* **Activity**
Within the listing below, the lines to output run from the one containing "Screen dimensions: 720x540" through the one containing "Open the To"; copy them exactly and nothing else.

* **Data records**
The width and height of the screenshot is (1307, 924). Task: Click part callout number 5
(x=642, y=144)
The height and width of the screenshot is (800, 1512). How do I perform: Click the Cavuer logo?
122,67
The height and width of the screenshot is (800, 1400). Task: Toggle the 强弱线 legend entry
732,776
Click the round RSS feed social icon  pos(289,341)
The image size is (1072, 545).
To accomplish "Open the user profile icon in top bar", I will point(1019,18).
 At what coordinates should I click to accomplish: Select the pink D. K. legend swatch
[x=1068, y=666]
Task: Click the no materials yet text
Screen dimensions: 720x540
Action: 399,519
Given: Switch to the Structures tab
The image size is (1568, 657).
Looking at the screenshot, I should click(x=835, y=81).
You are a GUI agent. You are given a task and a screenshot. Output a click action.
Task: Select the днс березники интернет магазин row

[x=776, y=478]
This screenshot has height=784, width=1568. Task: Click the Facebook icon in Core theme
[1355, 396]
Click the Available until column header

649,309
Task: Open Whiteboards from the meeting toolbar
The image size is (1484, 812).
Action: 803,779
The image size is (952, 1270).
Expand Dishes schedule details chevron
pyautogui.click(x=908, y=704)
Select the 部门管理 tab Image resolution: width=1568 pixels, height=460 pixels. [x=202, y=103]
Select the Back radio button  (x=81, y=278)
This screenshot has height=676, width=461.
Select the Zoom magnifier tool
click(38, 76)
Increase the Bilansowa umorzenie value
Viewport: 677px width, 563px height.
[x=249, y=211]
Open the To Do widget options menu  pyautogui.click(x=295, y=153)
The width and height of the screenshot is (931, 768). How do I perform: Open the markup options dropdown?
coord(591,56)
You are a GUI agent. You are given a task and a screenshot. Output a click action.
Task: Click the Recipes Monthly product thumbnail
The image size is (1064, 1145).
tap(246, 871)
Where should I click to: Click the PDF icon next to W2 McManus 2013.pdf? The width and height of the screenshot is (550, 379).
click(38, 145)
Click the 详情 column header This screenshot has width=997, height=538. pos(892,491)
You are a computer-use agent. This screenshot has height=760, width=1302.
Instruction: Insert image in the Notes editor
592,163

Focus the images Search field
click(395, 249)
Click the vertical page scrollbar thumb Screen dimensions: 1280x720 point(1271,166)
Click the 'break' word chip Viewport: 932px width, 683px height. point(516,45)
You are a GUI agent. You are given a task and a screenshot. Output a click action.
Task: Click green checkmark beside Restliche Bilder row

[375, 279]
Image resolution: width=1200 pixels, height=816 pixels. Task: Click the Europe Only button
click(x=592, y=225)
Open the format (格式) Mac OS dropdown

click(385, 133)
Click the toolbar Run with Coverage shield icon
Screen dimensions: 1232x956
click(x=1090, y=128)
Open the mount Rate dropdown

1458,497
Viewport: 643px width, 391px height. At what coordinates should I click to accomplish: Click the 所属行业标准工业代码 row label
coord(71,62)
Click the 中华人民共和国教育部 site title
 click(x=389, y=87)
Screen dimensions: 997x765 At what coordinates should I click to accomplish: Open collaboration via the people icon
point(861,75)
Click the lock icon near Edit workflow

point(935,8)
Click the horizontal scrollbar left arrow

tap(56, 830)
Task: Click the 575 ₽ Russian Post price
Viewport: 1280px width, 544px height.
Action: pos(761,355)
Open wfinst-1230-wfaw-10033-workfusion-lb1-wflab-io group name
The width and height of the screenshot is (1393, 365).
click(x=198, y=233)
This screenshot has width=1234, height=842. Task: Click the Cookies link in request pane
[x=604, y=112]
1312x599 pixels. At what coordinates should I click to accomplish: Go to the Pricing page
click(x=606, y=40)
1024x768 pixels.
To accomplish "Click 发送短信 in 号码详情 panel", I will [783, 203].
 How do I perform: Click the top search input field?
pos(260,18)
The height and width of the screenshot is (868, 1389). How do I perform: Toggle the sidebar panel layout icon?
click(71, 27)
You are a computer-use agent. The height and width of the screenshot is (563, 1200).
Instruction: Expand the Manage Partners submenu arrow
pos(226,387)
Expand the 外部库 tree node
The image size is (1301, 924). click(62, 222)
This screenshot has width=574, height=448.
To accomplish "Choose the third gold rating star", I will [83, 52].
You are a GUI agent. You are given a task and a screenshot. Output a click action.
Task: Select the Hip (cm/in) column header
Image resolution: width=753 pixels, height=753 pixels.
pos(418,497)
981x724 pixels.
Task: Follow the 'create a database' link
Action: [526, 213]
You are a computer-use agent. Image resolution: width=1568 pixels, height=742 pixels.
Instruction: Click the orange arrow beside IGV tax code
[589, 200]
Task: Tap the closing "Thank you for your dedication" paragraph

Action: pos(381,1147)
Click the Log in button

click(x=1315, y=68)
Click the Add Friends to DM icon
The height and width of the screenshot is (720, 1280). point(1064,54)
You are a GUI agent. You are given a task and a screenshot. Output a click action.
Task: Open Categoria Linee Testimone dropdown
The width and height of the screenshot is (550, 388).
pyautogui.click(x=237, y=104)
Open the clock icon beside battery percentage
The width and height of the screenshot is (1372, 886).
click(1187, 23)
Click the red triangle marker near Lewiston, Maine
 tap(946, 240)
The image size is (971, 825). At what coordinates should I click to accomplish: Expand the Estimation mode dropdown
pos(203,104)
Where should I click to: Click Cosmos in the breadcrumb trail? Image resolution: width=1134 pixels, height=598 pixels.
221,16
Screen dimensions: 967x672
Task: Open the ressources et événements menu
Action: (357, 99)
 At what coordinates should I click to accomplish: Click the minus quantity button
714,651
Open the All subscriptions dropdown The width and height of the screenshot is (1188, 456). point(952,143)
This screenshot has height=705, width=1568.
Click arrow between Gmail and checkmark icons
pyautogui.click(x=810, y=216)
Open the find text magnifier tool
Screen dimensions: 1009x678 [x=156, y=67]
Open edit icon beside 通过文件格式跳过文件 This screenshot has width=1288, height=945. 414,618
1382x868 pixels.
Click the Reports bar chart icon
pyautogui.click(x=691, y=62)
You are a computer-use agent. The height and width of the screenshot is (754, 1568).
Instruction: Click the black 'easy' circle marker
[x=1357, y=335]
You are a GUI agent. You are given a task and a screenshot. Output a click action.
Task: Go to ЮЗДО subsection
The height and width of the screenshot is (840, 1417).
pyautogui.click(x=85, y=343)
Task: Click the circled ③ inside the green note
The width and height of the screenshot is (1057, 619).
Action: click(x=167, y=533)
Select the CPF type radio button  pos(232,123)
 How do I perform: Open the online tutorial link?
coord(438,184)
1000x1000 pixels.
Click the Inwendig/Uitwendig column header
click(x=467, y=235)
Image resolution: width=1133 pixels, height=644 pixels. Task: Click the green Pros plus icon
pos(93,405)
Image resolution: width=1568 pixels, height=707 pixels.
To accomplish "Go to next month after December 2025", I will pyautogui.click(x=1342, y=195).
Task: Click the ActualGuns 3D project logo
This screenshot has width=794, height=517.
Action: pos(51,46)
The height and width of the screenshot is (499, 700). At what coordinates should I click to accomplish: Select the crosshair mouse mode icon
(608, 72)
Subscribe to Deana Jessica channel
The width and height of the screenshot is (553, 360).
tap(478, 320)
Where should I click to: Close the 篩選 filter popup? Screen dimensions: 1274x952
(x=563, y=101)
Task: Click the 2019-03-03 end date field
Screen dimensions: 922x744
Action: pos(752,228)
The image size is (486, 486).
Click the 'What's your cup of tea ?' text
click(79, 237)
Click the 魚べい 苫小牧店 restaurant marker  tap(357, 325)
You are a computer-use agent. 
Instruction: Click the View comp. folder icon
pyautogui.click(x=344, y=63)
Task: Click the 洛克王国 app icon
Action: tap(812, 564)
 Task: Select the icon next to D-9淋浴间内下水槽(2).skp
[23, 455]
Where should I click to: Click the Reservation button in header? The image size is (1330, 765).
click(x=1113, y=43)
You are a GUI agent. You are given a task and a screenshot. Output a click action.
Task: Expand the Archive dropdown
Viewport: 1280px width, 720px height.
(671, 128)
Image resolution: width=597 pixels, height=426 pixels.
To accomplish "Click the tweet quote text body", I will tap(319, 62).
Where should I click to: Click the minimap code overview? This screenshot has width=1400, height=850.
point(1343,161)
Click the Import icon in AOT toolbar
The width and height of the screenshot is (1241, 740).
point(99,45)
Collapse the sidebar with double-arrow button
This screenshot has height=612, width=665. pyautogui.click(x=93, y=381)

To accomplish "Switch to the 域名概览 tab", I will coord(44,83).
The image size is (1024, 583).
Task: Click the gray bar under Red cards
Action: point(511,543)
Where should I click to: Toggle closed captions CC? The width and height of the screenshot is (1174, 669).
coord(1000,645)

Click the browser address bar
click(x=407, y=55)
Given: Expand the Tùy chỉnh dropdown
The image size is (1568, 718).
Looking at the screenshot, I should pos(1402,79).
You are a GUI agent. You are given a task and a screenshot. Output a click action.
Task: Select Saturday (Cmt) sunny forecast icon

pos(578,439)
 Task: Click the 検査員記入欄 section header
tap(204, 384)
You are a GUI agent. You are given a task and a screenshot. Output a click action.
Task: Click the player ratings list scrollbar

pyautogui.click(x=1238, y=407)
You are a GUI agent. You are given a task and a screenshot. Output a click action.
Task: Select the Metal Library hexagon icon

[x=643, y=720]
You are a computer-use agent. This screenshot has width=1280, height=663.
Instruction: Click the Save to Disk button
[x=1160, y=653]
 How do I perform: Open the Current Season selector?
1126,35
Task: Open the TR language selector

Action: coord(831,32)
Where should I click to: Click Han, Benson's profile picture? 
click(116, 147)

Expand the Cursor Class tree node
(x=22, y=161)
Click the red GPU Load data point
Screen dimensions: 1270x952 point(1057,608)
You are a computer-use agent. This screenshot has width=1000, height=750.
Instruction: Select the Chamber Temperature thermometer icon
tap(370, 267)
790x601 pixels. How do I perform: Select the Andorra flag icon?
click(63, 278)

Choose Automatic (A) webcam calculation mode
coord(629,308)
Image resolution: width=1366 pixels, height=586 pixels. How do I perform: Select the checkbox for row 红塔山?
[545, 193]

* **Exercise solution**
Screen dimensions: 720x540
Action: 399,519
Given: Switch to the Structures tab
The image size is (1568, 657).
Looking at the screenshot, I should click(x=835, y=81).
You are a GUI agent. You are given a task and a screenshot. Output a click action.
Task: Select the днс березники интернет магазин row

[x=776, y=478]
This screenshot has height=784, width=1568. Task: Click the Facebook icon in Core theme
[1355, 396]
Click the Available until column header

649,309
Task: Open Whiteboards from the meeting toolbar
The image size is (1484, 812).
Action: 803,779
The image size is (952, 1270).
Expand Dishes schedule details chevron
pyautogui.click(x=908, y=704)
Select the 部门管理 tab Image resolution: width=1568 pixels, height=460 pixels. [x=202, y=103]
Select the Back radio button  (x=81, y=278)
This screenshot has height=676, width=461.
Select the Zoom magnifier tool
click(38, 76)
Increase the Bilansowa umorzenie value
Viewport: 677px width, 563px height.
[x=249, y=211]
Open the To Do widget options menu  pyautogui.click(x=295, y=153)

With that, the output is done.